Change in wood strength under static bending and compression along fibers in the process of tree growth Текст научной статьи по специальности «Энергетика и рациональное природопользование»

CHANGE IN WOOD STRENGTH UNDER STATIC BENDING AND COMPRESSION ALONG FIBERS IN THE PROCESS OF TREE GROWTH

Vladimir Glukhikh

Saint Petersburg State University of Architecture and Civil Engineering Vtoraja Krasnoarmejskaja ul. 4, St. Petersburg, Russia

VNGlukhikh@mail.ru

Abstract

According to the basic principles of bionics, internal forces are formed in the tree trunk during its growth; these forces generate the strength and resistance of the tree to influence of wind loads and its own weight. When internal forces appear, the strength of wood cells starts developing. The inflow of nutrients is the most intense in the most strained parts of the trunk. The wood responds to external effects through increasing the thickness of cell walls, their density, the modulus of elasticity, etc.
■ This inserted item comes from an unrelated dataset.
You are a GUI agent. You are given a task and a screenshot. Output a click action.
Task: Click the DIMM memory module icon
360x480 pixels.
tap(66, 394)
The central part of the trunk starts experiencing internal compressive stresses along fibers and tensile stresses dominate the peripheral areas. The paper substantiates the relationship between the size of the core zone and the stress-strain state of wood.

Under effects of internal forces the wood is formed during the growth of a tree as an anisotropic material having different tensile and compressive strengths along and across fibers. The hypothesis on parabolic distribution of internal forces along fibers is described making possible both determining the dimensions of the core and sap zones, and establishing mathematical correlation between the ultimate stress limits of wood during compression along fibers and under static bending. This was proved in numerous experimental studies made by different Russian and foreign research groups. According to calculations given in the paper, the ratio of the ultimate stress limits of wood of various species under compression along fibers to the ultimate stress limits under static bending depends on the nature of distribution of internal forces along the tree trunk. Application of computer technologies makes it possible to use the results obtained to produce sawn timber having required strength indicators.

Keywords

Tree growth, internal forces, along-the-fiber compression strength, static bending.

Introduction

During evolution the nature developed biological structures that have high strength and rigidity, ensuring the maximum vitality, e.g. bones of the human and animals skeleton, robust bone shells of the skull, tortoise shells, light and rigid bone structures of the bird skeleton, powerful jaw bones of predators, etc. (Grigorovich, 1952, Ivanov, 1934). The structural design of natural vegetation species indicates that during their growth the strongest fibers of bone tissues, wood and other materials are aligned in direction of applying the greatest stress and deformation, providing necessary strength at the expense of the strong frame (Razdorsky, 1934).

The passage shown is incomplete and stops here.